Fig 3Results on the chest x-ray datasets.
(A) Performance of adapted and baseline algorithms as measured by area under the curve (AUC). Error bars denote standard deviations. Dotted lines represent the theoretical ceiling of AUC on the target test set as obtained by a baseline classifier trained on the target training set and demonstrate an average salvage of 25% of the baseline performance after adaptation. (B) Expected relative change in AUC upon adaptation of a source dataset demonstrates a general improvement in performance across populations. The proposed adaptation technique leads to a generalized increase in AUC on average relative to baseline performance. (C) Input images without opacity are bounded by black boxes while those with opacity are bounded by red boxes. Adapted counterparts are bounded by blue boxes.
Fig 4Results of baseline global models trained on incremental amounts of available data and evaluated on the global test set and dataset-specific test sets demonstrate a discrepancy between global results and population (domain) specific results.
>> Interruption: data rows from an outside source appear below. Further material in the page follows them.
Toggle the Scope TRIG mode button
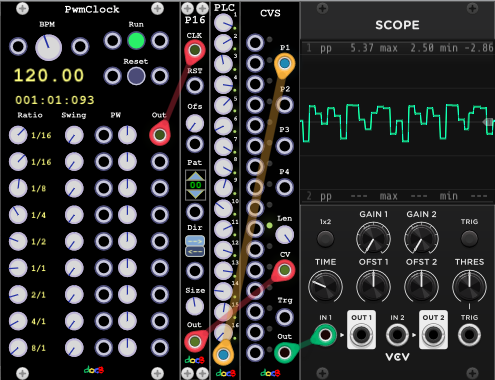 click(x=469, y=239)

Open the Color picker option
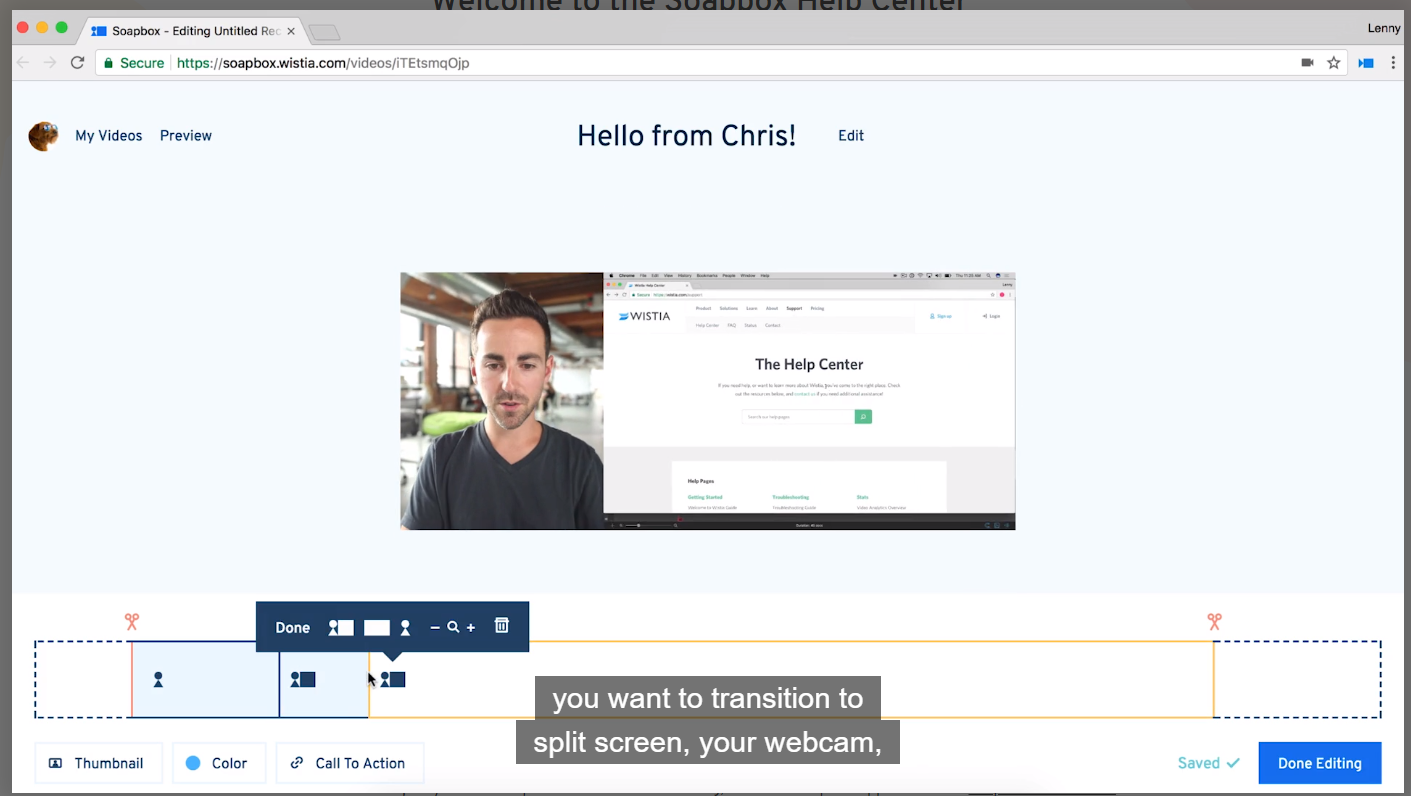[218, 763]
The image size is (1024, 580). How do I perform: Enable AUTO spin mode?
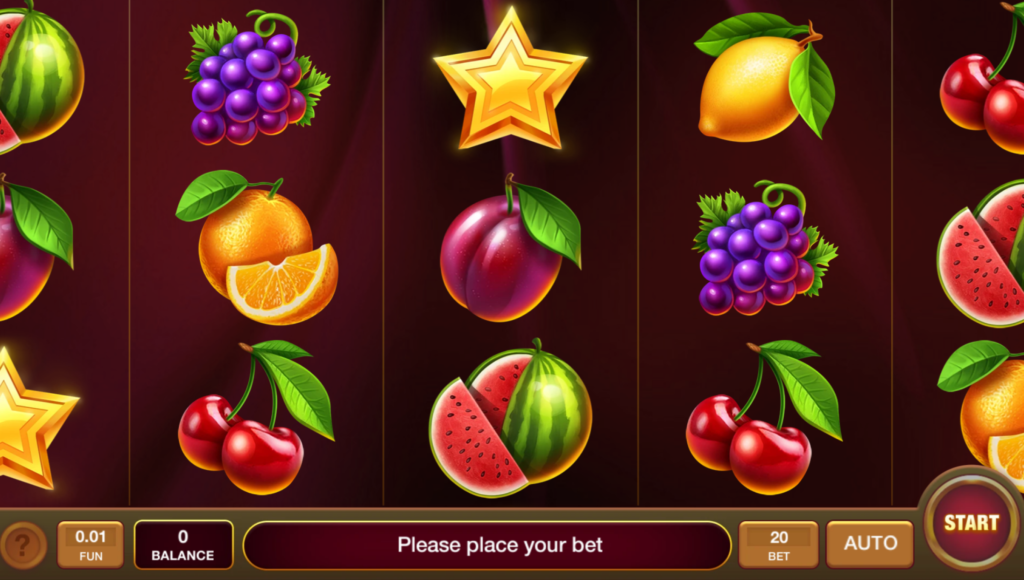(x=870, y=543)
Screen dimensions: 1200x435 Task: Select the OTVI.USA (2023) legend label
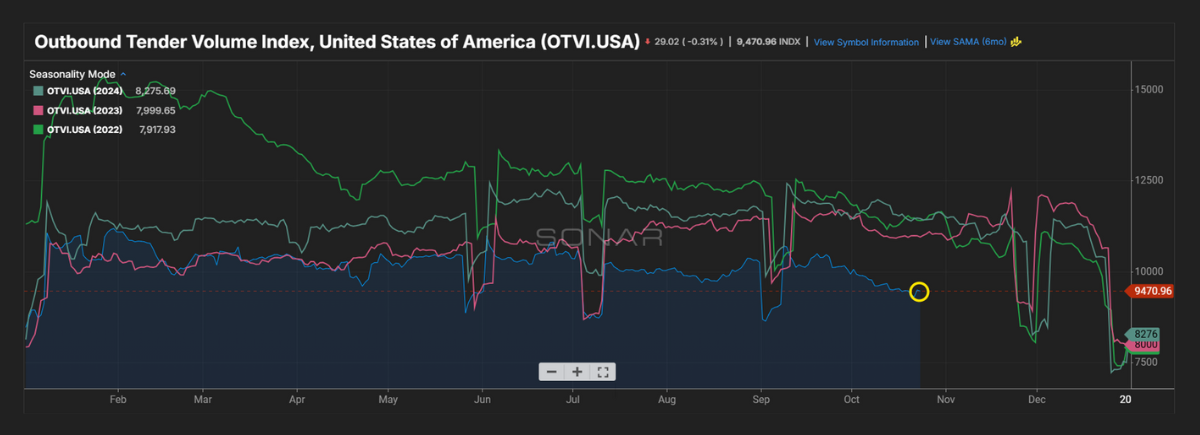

Error bars denote standard deviations. (A) Training and testing on an aggregate dataset obscures the fact that the model trained on all of the data has a difference in performance on digit classification of over 20% arguing against the practical utility of testing on aggregated data. This discrepancy is ameliorated by increasing amounts of data and vanishes at 10% of the total available amount of data. (B) These results are initially mirrored in the chest x-ray cohort where performance of the global model trained on chest x-rays from all hospital sites and evaluated on the global and dataset-specific test sets demonstrates over 10% change in performance at 0.1% of the total available amount of data. Notably this discrepancy between site-specific performance is only mildly alleviated by increasing amounts of data and remains even when the joint model is trained on the entirety of the available dataset.